## Problem details
Copy exactly the lines from the line holding "Given: Click Customize link under Typography" through the end of the material, and no others; pictures stay out.

[[ Given information, beginning ]]

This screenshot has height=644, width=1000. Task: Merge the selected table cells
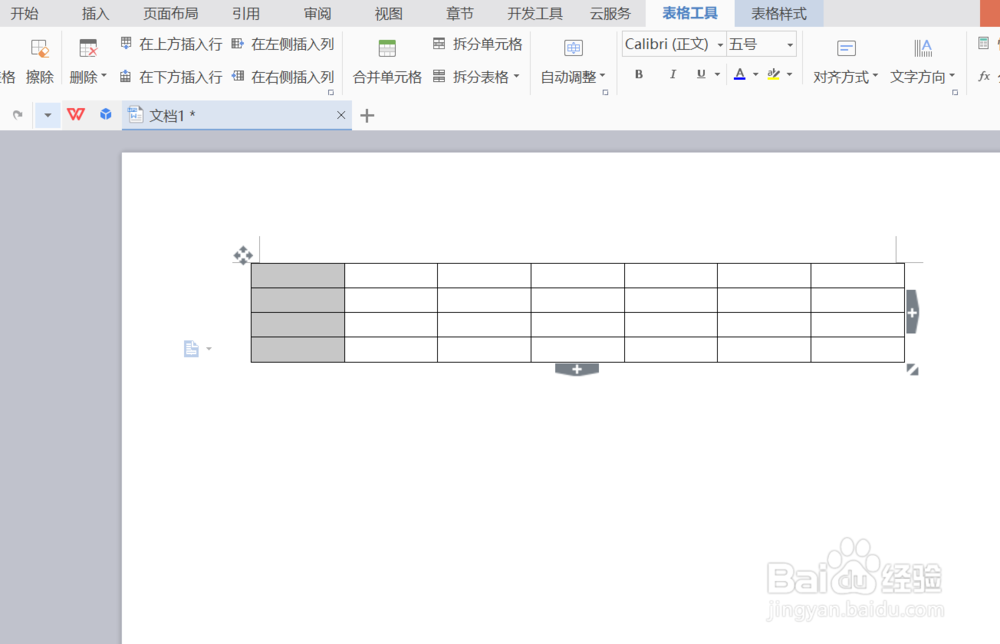pyautogui.click(x=387, y=58)
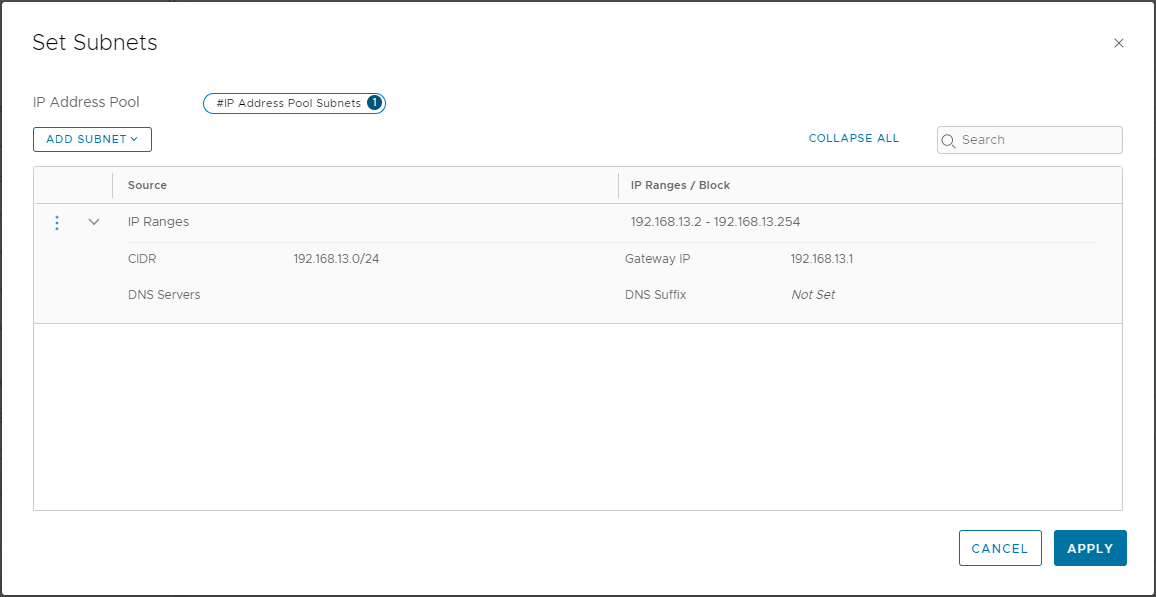1156x597 pixels.
Task: Click the subnet count badge showing 1
Action: coord(374,103)
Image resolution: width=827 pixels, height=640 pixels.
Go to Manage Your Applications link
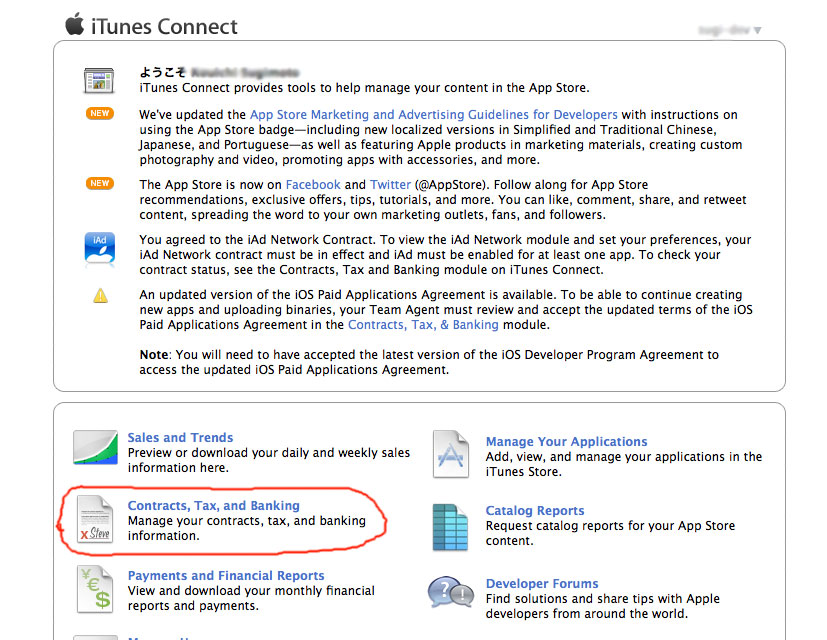point(566,442)
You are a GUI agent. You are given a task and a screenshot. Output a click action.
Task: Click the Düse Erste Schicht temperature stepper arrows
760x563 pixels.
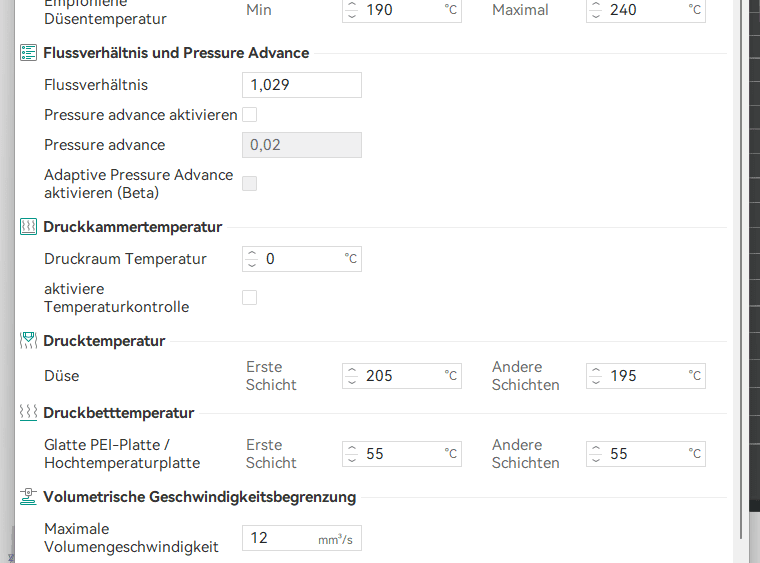tap(352, 376)
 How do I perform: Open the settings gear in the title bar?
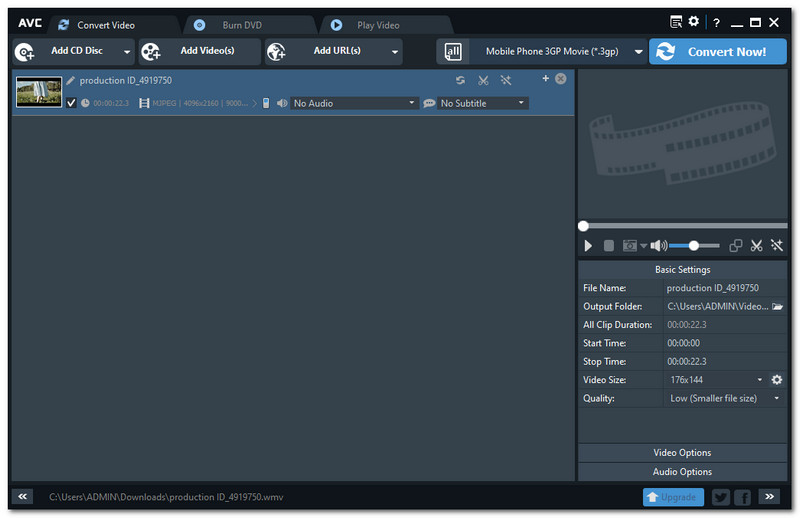coord(694,22)
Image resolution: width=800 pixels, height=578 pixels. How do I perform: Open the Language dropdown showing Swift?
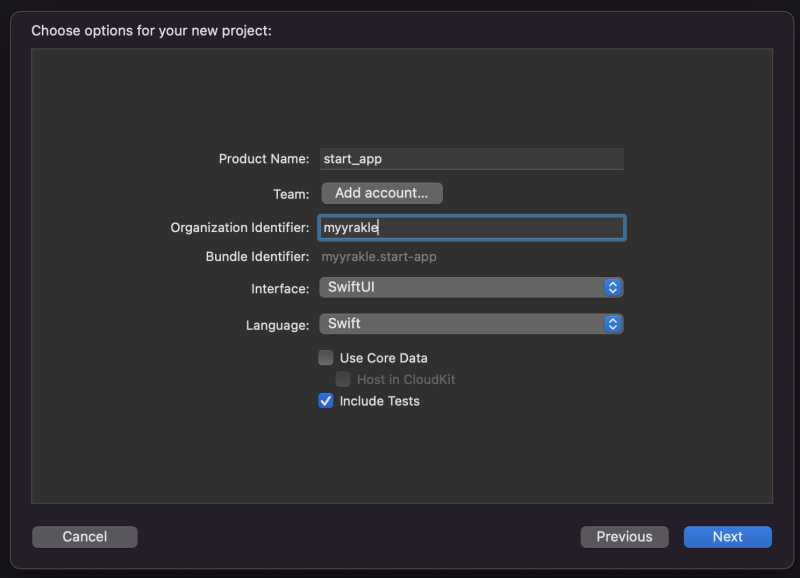470,324

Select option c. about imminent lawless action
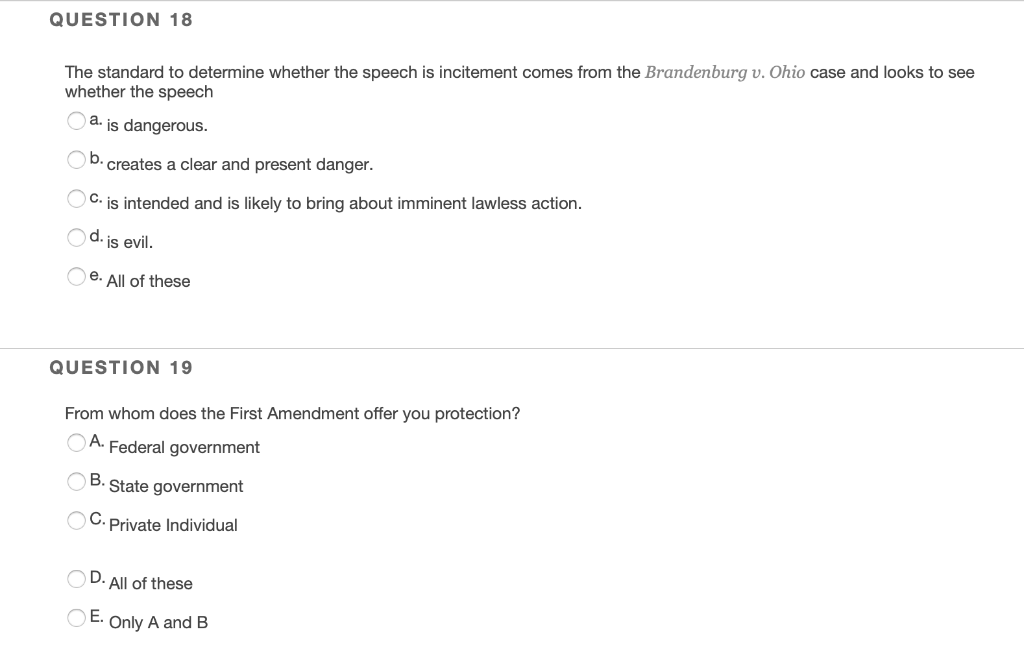pos(76,198)
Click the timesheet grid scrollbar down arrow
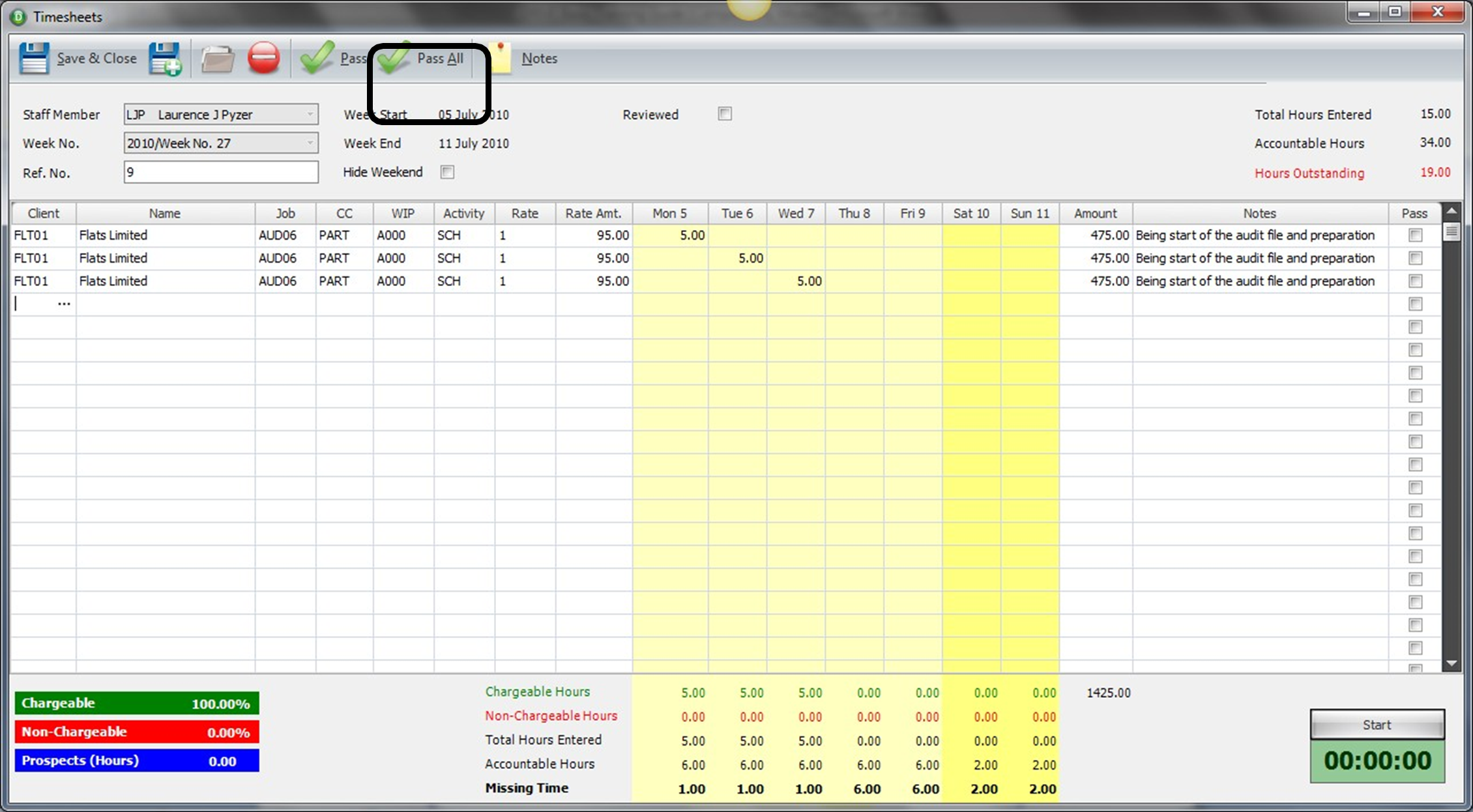The width and height of the screenshot is (1473, 812). pos(1451,664)

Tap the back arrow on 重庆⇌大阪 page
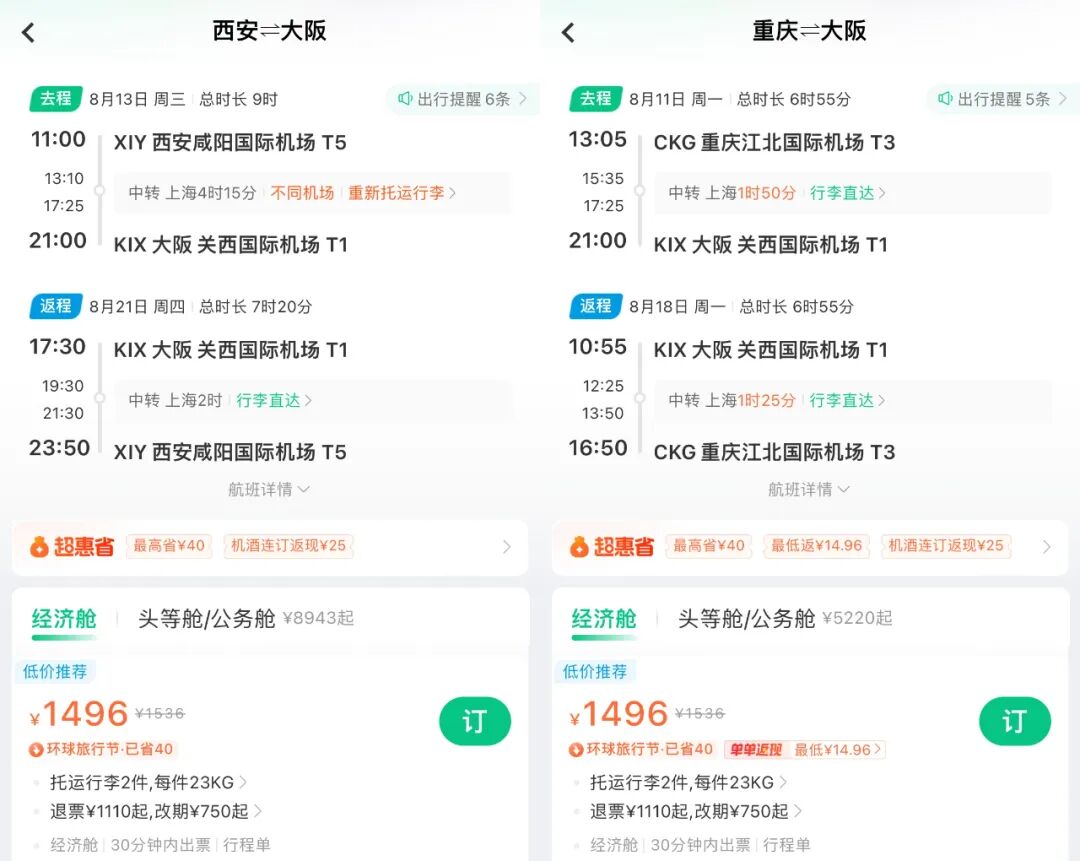(x=567, y=31)
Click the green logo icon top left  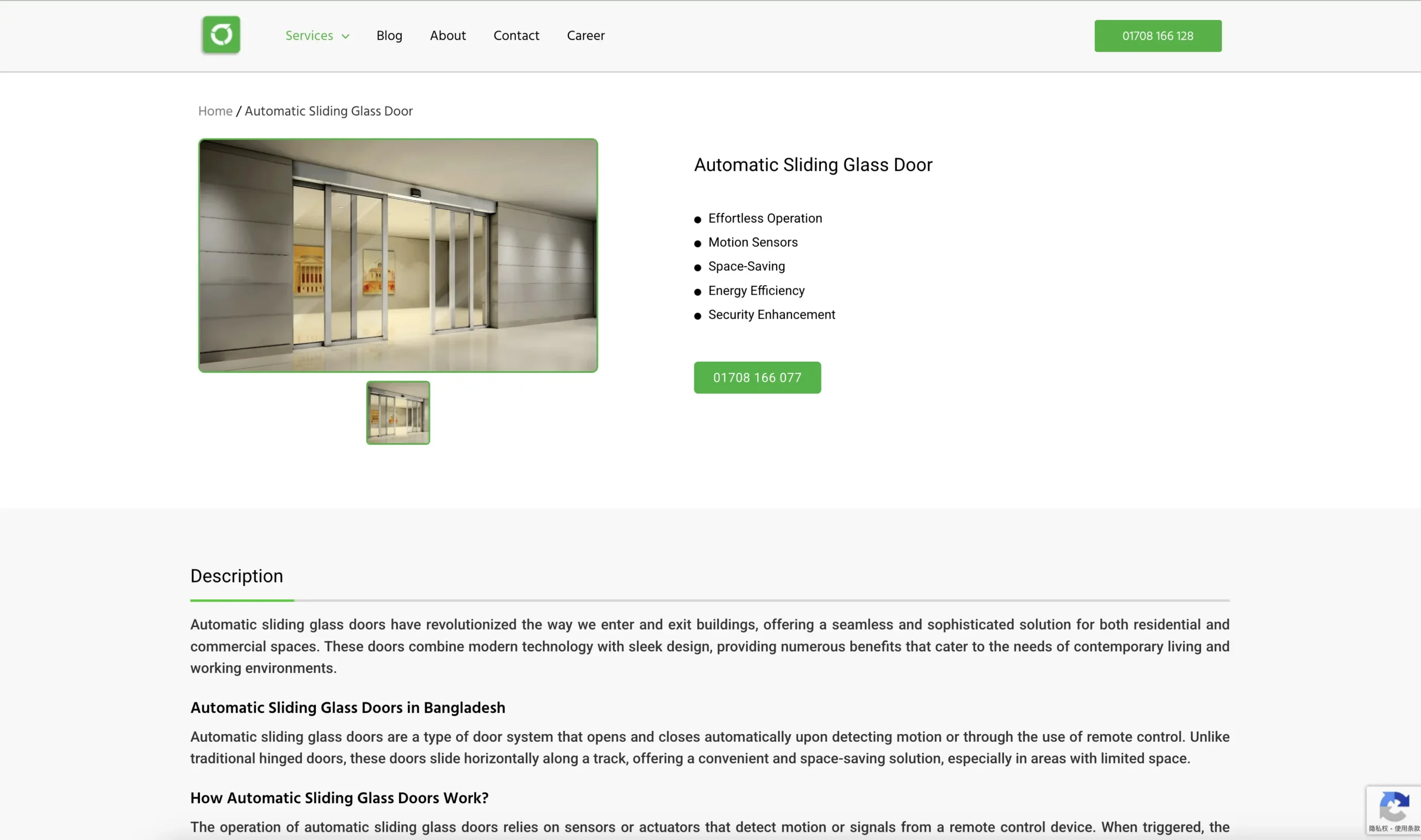(x=221, y=35)
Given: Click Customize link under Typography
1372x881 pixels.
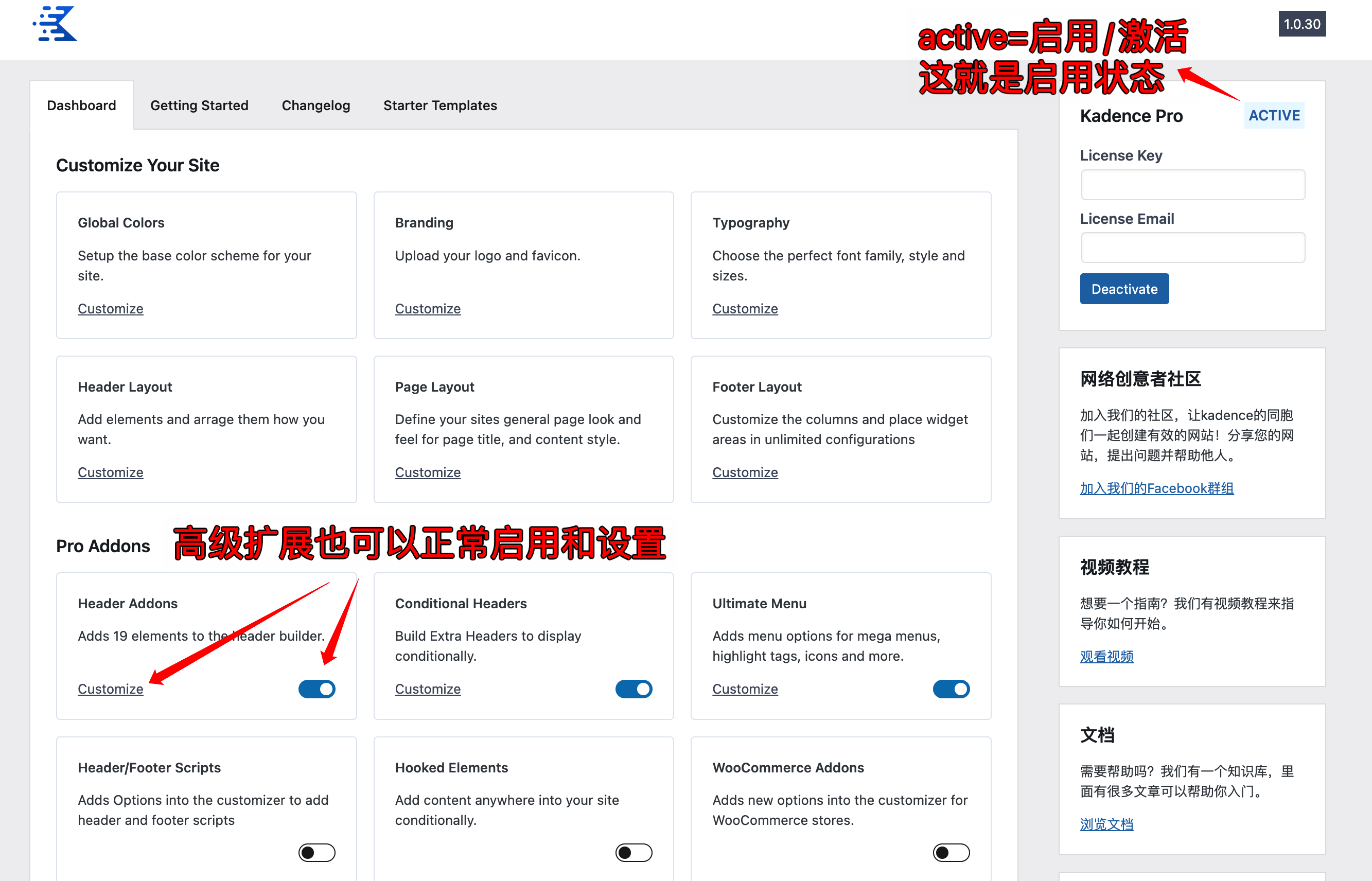Looking at the screenshot, I should pos(744,308).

[[ Given information, end ]]

## Task result
Given: Click Customize link under Typography
1372x881 pixels.
Looking at the screenshot, I should pos(744,308).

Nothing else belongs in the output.